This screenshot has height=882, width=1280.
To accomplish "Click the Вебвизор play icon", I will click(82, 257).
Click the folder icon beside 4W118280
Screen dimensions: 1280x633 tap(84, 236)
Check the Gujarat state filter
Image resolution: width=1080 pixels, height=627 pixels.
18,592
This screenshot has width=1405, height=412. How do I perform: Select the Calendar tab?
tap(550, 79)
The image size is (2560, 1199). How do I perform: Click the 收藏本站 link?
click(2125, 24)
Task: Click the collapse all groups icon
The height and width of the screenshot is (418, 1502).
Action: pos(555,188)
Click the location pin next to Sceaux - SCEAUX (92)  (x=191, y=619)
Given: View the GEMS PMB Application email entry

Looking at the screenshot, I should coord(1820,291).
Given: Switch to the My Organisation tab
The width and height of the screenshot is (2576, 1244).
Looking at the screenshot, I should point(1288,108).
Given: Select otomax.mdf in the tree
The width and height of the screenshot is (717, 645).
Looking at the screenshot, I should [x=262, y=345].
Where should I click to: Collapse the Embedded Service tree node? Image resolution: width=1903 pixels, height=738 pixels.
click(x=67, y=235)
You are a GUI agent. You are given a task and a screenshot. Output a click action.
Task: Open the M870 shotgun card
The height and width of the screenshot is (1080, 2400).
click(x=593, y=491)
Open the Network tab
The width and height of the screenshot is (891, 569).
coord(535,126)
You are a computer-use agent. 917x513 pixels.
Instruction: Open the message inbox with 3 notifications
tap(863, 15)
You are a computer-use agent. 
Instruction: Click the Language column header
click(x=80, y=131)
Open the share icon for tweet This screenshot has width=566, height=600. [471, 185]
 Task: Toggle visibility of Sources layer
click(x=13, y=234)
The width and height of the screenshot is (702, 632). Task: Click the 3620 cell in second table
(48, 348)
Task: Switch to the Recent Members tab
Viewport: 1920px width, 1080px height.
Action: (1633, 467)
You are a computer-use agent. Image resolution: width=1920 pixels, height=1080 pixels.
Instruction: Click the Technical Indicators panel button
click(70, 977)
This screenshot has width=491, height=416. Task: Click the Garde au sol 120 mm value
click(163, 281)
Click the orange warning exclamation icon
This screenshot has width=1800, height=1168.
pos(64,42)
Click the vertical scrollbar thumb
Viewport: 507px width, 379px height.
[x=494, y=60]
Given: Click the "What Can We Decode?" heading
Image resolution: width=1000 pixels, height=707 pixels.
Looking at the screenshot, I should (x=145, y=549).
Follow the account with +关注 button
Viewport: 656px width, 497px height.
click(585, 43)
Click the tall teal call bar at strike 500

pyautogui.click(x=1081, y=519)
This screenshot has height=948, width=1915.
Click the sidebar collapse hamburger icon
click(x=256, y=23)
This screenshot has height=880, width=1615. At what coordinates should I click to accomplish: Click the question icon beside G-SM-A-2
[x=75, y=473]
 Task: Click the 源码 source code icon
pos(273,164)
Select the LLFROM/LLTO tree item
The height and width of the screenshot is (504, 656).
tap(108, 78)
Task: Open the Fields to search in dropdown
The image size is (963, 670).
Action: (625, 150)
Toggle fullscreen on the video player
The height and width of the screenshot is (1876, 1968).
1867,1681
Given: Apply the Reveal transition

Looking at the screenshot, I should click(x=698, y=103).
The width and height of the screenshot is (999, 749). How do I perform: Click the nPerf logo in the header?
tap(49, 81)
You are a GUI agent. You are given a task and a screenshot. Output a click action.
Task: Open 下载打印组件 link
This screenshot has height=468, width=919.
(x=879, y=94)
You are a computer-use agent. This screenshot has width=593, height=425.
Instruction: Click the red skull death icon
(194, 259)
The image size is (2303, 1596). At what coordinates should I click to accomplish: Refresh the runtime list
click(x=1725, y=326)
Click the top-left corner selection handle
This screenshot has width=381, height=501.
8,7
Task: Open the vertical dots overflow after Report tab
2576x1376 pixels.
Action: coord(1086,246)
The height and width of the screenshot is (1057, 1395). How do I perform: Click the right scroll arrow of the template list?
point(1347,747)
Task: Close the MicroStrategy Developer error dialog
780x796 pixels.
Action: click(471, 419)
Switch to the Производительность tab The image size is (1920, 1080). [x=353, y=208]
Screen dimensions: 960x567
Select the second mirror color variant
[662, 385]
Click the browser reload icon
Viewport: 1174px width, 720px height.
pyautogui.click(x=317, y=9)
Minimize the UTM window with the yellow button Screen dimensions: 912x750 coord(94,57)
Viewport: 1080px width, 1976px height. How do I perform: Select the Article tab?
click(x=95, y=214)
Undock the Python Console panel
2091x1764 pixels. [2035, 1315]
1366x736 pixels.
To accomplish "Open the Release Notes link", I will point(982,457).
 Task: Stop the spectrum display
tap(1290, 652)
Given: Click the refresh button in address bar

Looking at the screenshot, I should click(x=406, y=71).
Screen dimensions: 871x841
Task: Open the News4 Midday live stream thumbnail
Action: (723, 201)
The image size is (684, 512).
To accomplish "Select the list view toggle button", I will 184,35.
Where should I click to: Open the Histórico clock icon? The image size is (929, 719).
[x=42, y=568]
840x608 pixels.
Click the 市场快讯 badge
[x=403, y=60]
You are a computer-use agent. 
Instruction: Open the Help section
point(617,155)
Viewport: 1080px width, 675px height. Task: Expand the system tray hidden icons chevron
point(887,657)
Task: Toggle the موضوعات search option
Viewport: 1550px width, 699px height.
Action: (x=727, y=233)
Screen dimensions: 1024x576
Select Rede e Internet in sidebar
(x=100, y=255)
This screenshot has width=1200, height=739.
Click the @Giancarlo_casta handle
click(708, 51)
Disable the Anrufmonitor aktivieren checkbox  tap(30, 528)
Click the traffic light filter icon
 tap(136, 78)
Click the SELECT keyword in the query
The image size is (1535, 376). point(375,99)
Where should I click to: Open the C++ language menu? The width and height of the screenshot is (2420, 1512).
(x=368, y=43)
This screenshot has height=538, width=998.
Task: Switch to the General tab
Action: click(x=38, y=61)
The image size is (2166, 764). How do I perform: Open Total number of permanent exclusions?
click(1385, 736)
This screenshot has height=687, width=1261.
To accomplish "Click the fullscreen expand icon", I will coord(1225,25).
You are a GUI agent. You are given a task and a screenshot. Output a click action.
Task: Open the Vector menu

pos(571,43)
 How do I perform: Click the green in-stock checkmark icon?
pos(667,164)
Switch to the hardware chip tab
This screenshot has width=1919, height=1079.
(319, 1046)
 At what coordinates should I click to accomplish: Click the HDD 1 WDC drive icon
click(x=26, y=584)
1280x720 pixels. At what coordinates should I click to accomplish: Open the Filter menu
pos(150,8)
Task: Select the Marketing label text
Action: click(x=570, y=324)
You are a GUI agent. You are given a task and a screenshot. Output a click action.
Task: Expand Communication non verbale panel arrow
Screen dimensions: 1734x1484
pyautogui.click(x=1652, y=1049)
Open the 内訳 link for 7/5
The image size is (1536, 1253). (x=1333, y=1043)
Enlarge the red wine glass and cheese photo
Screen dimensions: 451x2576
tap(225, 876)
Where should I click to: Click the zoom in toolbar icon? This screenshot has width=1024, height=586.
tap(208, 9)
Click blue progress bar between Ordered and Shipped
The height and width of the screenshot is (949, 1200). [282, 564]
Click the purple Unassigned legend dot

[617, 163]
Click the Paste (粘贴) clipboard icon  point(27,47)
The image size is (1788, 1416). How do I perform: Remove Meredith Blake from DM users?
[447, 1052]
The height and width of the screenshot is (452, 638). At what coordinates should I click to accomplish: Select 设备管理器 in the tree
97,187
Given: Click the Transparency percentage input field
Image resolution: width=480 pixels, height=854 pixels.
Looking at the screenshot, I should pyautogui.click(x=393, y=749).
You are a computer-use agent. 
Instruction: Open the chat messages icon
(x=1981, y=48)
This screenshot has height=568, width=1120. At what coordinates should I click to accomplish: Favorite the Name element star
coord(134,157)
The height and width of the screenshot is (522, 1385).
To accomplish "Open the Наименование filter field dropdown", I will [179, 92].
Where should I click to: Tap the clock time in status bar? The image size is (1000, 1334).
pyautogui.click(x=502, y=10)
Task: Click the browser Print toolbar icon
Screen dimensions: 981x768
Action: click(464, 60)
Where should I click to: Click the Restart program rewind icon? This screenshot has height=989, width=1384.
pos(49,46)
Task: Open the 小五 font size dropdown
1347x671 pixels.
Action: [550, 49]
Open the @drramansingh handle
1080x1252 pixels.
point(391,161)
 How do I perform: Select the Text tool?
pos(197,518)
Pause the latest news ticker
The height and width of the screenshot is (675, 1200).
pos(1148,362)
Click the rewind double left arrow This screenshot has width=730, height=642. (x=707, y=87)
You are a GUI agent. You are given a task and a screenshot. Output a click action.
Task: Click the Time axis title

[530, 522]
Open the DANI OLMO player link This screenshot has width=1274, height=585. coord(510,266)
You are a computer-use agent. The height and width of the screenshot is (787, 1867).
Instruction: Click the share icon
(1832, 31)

GIVEN TASK: Copy out, word for word, the part of the listing that opens with the line containing "Task: Switch to the Recent Members tab" and closes with the line containing "Looking at the screenshot, I should click(x=698, y=103).", including both of those lines.

EXERCISE RESPONSE:
Task: Switch to the Recent Members tab
Viewport: 1920px width, 1080px height.
Action: (1633, 467)
You are a computer-use agent. Image resolution: width=1920 pixels, height=1080 pixels.
Instruction: Click the Technical Indicators panel button
click(70, 977)
This screenshot has width=491, height=416. Task: Click the Garde au sol 120 mm value
click(163, 281)
Click the orange warning exclamation icon
This screenshot has width=1800, height=1168.
pos(64,42)
Click the vertical scrollbar thumb
Viewport: 507px width, 379px height.
[x=494, y=60]
Given: Click the "What Can We Decode?" heading
Image resolution: width=1000 pixels, height=707 pixels.
Looking at the screenshot, I should (x=145, y=549).
Follow the account with +关注 button
Viewport: 656px width, 497px height.
click(585, 43)
Click the tall teal call bar at strike 500

pyautogui.click(x=1081, y=519)
This screenshot has height=948, width=1915.
Click the sidebar collapse hamburger icon
click(x=256, y=23)
This screenshot has height=880, width=1615. At what coordinates should I click to accomplish: Click the question icon beside G-SM-A-2
[x=75, y=473]
 Task: Click the 源码 source code icon
pos(273,164)
Select the LLFROM/LLTO tree item
The height and width of the screenshot is (504, 656).
tap(108, 78)
Task: Open the Fields to search in dropdown
The image size is (963, 670).
Action: (625, 150)
Toggle fullscreen on the video player
The height and width of the screenshot is (1876, 1968).
1867,1681
Given: Apply the Reveal transition

Looking at the screenshot, I should click(x=698, y=103).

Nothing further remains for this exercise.